Patlamadan bir kaç gün önce Amerika bir bildirge yayınlıyor;" Ankara'da bir canlı bomba patlaması gerçekleşebilir -bazı mekan ve meydanlar belirtip- bizim halkımız uzak dursunlar. Bu bildirge oldukça garip. Olaydan 3 saat önce yabancı birinin benim 1 ay önce instagramda paylaştığım ANKARA yazımı beğenmesi kadar garip. yüz tane resim var neden ANKARA, ne alaka? Yani saygıdeğer arkadaşlarım görüyorum ki yine kelimelere dökemeyeceğim bir acıyı sahiden hissederek yaşarken sizler yine devlet odaklı yorumlara başlamışsınız. Acıyorum ve üzülüyorum. Devleti kesinlikle savunmuyorum.
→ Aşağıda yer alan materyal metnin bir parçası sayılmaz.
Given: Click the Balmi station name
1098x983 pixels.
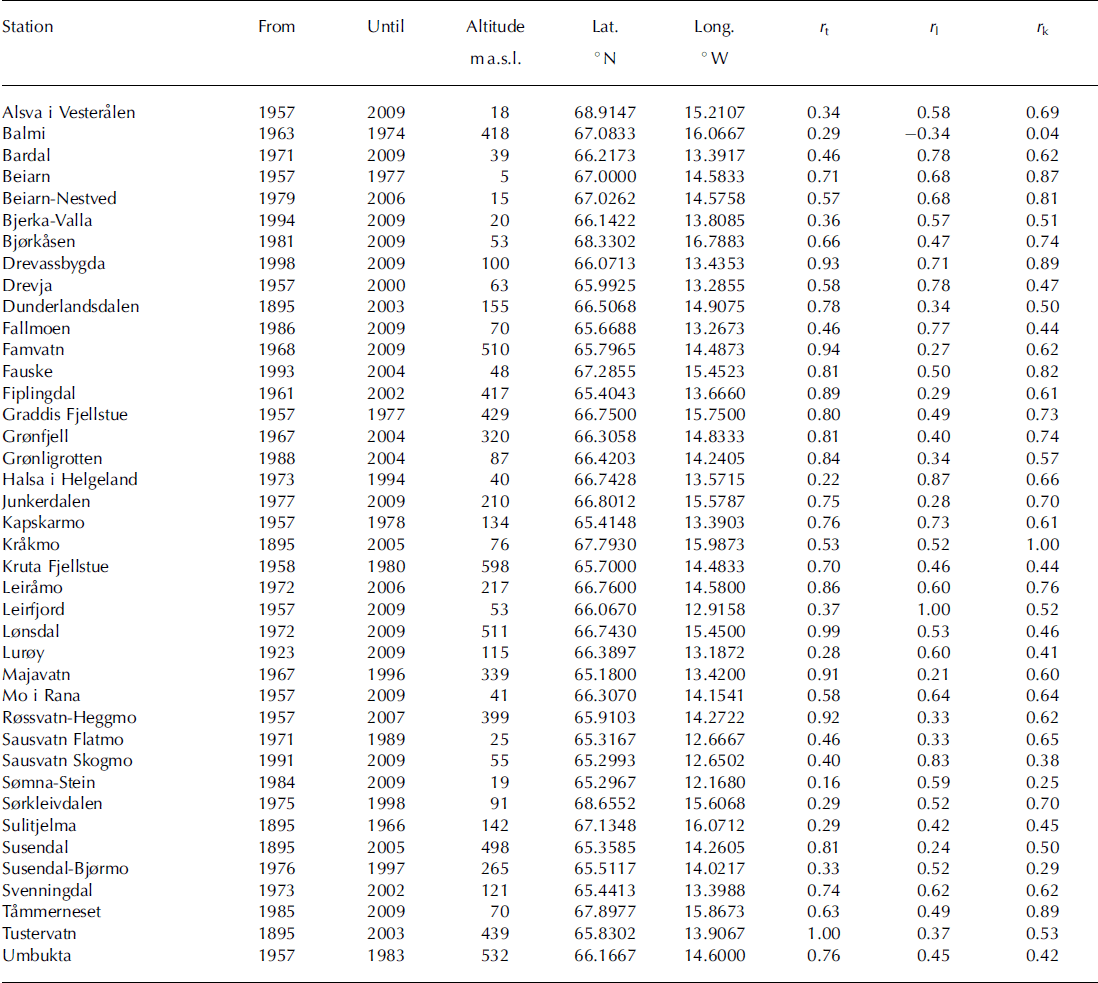Looking at the screenshot, I should click(24, 134).
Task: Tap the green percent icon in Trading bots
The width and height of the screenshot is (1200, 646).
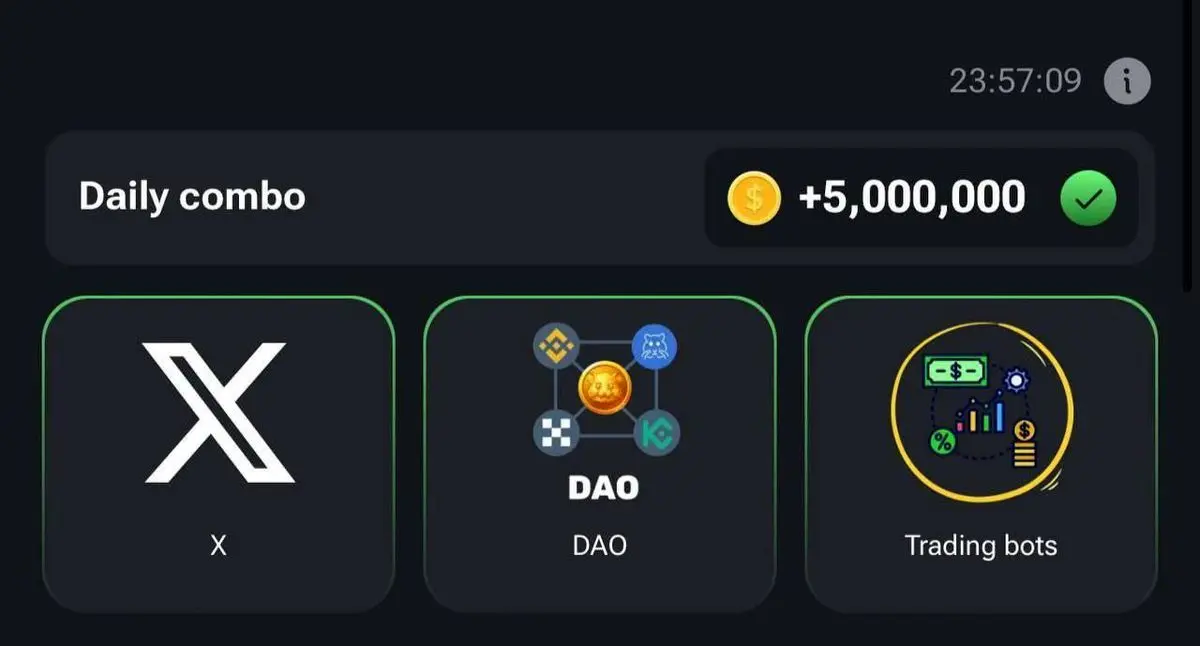Action: point(941,441)
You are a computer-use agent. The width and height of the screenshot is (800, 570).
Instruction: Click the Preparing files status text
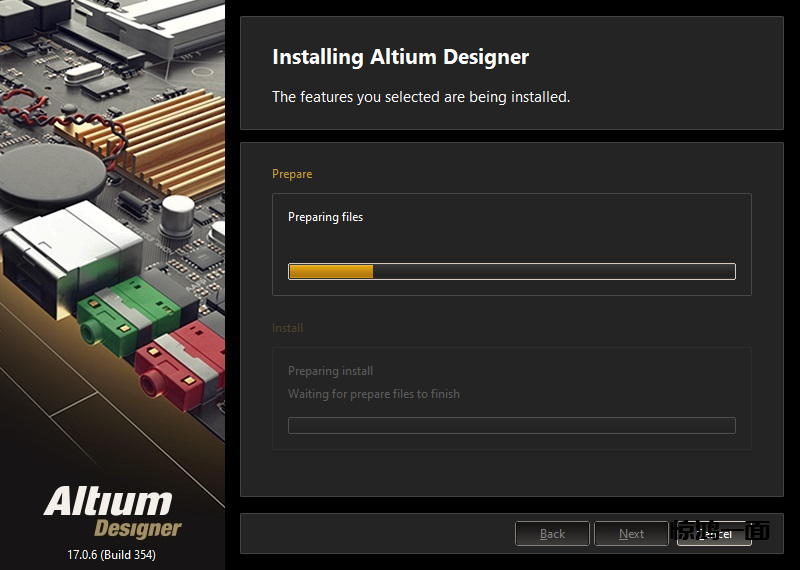[x=325, y=217]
Amerikanın bile bundan haberi varken (!) devletin nasıl olmazdı? Terörün 3 amacı var bana göre; birincisi insan öldürmek, ikincisi bizim zayıf ve bencil halkımızı düşünce farklılıklarıyla birbirine düşünmek ve üçüncüsü devleti çökertmektir. Bu üçünüde başarıyor. Peki bize düşen görev nedir biliyor musunuz?

Pasif Kullanıcı
14.03.2016

Sosyal medya şovunu bir kenara bırakıp o samimiyetsiz maskelerimizi düşürüp sahiden acılarımızla Allaha daha fazla yakarmaktır. Düşüncemiz ne olursa olsun Türkiye çatısı altında birlik olmaktır. Biliyorum artık hiçbirimizin dayanacak gücü kalmadı.En azından öyle umuyorum.. Bu mesajımıda sınırlı sayıda insan görecek onu da biliyorum. Ama artık kendi içimizde didişmeyi bırakıp sahiden birlik olmamız gerek. Dua etmemiz gerek Allahın kelamıyla Allahın kudretine sığınmamız gerek. En azından ben böyle düşünüyorum.Lütden artık siyaseti bir kenara bırakıp kalplerimizi vicdanlarımızı konuşturalım... Gördüğünüz gibi siyaset yapmak hiçbir halta yaramıyor..

TÜM YORUMLARI OKU (14)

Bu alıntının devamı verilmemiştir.